Además de contribuir a elevar los suministros alimentarios a la
población, el proceso de entrega de tierras ociosas que desarrolla
Cuba constituye una importante fuente de nuevos empleos productivos.
Un buen ejemplo lo encontramos en la oriental provincia de Las
Tunas, donde cerca de 900 personas sin vínculo laboral han recibido
hasta la fecha terrenos improductivos que el Estado asigna en
usufructo para que sean dedicados al cultivo o a la crianza de
diversas especies de animales.
A menos de tres meses de comenzar en el país las solicitudes de
las personas y entidades con condiciones para hacer útiles estas
áreas, las comisiones agrarias creadas en cada uno de los ocho
municipios tuneros ya aprobaron en total unos mil 200 casos.
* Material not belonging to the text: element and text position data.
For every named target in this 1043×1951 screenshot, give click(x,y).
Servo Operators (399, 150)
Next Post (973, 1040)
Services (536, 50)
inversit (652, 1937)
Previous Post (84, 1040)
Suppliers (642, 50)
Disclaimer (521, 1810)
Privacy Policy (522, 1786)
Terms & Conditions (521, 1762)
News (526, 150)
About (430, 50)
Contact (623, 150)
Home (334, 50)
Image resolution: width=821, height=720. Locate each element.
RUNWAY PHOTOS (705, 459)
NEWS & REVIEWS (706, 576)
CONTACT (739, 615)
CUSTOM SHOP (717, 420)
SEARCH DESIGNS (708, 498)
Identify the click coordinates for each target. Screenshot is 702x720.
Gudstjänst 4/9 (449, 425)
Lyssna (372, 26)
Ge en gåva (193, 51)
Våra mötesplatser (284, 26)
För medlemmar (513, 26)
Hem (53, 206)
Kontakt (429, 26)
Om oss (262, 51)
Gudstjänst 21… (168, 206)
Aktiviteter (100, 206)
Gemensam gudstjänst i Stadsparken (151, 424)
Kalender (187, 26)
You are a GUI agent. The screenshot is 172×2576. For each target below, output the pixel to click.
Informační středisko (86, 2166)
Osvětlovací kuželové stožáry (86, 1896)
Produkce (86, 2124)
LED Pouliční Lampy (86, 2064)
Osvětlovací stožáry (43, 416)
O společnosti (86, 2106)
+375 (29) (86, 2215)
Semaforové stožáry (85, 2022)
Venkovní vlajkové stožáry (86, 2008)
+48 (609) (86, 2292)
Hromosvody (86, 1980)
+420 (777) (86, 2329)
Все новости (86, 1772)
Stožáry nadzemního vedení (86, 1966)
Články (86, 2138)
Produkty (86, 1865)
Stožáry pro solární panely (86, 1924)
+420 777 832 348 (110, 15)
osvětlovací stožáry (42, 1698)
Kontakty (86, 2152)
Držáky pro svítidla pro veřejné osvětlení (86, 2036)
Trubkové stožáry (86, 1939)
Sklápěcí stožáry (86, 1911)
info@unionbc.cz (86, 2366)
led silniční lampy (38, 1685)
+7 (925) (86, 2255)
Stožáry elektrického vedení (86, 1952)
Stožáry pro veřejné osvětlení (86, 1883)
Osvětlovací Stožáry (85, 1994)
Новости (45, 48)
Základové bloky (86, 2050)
El proyecto avanza en la Isla a partir de la promulgación de los
decretos 259 y 282, aprobados en julio y agosto del presente año,
mediante los cuales se autoriza e implementa la entrega de tierras
en usufructo a personas jurídicas o naturales dispuestas a ponerlas
en producción.
Esta decisión se basa en objetivos de alta prioridad como
incrementar la producción de alimentos y disminuir costosas
importaciones, en medio de la crisis alimentaria que sufre hoy el
mundo.
El proceso adquiere, además, una especial importancia en la
actual etapa de recuperación que vive la nación cubana, luego de ser
afectada en un corto lapso por los huracanes Gustav, Ike y Paloma.